Being part of regional Victoria allowed Mitchell Shire residents to take a big step towards normality last week, progressing to the third step of the State Government’s roadmap out of COVID-19 restrictions.
Premier Daniel Andrews made the announcement on Tuesday last week, just more than 24 hours after regional Victoria had moved to the second step.
Melburnians are still in the first step.
The decision was made after regional Victoria passed the ‘trigger point’ of having a 14-day average of less than five new cases of COVID-19 and no cases from mystery sources.
The third step is perhaps the biggest step in the government’s roadmap, allowing public gatherings, home visits and the reopening of hospitality and retail businesses.
However, regional Victoria must wait for Melbourne to catch up before it can progress to the last step before the ‘COVID normal’.
The final of the four steps will not be taken before November 23 and only when there have been no new cases of the virus in the community for more than 14 days.
Premier Daniel Andrews said the announcement was a testament to the determination of regional Victorians.
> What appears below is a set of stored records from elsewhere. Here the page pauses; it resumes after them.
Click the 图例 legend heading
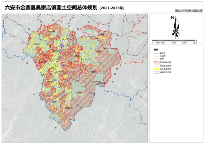Screen dimensions: 205x144 [156, 50]
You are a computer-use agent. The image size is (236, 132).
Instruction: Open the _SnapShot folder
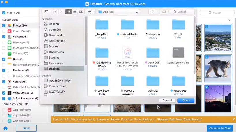pyautogui.click(x=102, y=25)
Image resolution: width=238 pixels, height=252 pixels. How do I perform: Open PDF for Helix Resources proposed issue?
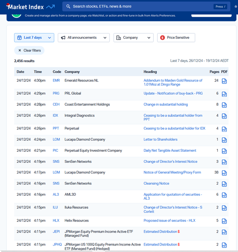(x=224, y=221)
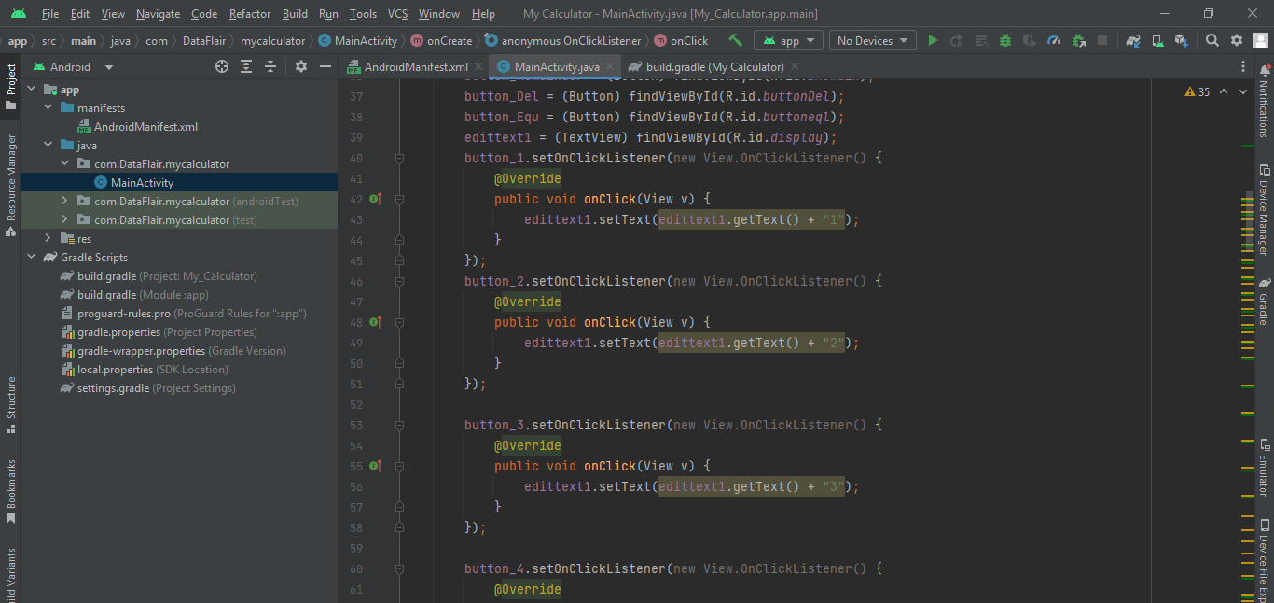The image size is (1274, 603).
Task: Toggle the Structure tool window sidebar button
Action: coord(10,404)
Mr Andrews implored Melburnians not to travel into regional communities unless it was for one of four permitted reasons.
“We are almost there. Today is proof positive that with purpose and patience, we can see this thing through,” he said.
“And when we do, we can find a COVID normal where life looks close to how we remember it. We can do this.”
Leader of the Nationals and deputy opposition leader Peter Walsh said every country Victorian had been forced to make ‘massive sacrifices’ to take the third step and many businesses would continue to pay for the issues in managing hotel quarantine.
“Despite very low case numbers across regional Victoria, dining restrictions will force our local cafes and restaurants to make tough decisions on whether it’s viable to open after months of little to no income,” he said.
“Families will still have to make the painful choice of deciding which loved ones can attend weddings, funerals and religious ceremonies and who will miss out, under severe restrictions on public gatherings.”
Rural Councils Victoria, which represents communities in 38 rural council areas, welcomed the Premier’s announcement.
Rural Councils Victoria chair Cr Mary-Ann Brown said the step was a great move in the right direction.
“This latest announcement will allow rural Victorians to begin to get back to business and to a new kind of normal,” she said.
“I was absolutely delighted at what the Premier said, especially in saying well done to rural and regional Victorians and the tremendous work they have done.
“We have been advocating for rural Victoria to be treated differently to metropolitan Melbourne and regional cities on the basis that there were few or no cases in most rural municipalities and this announcement delivers on that.”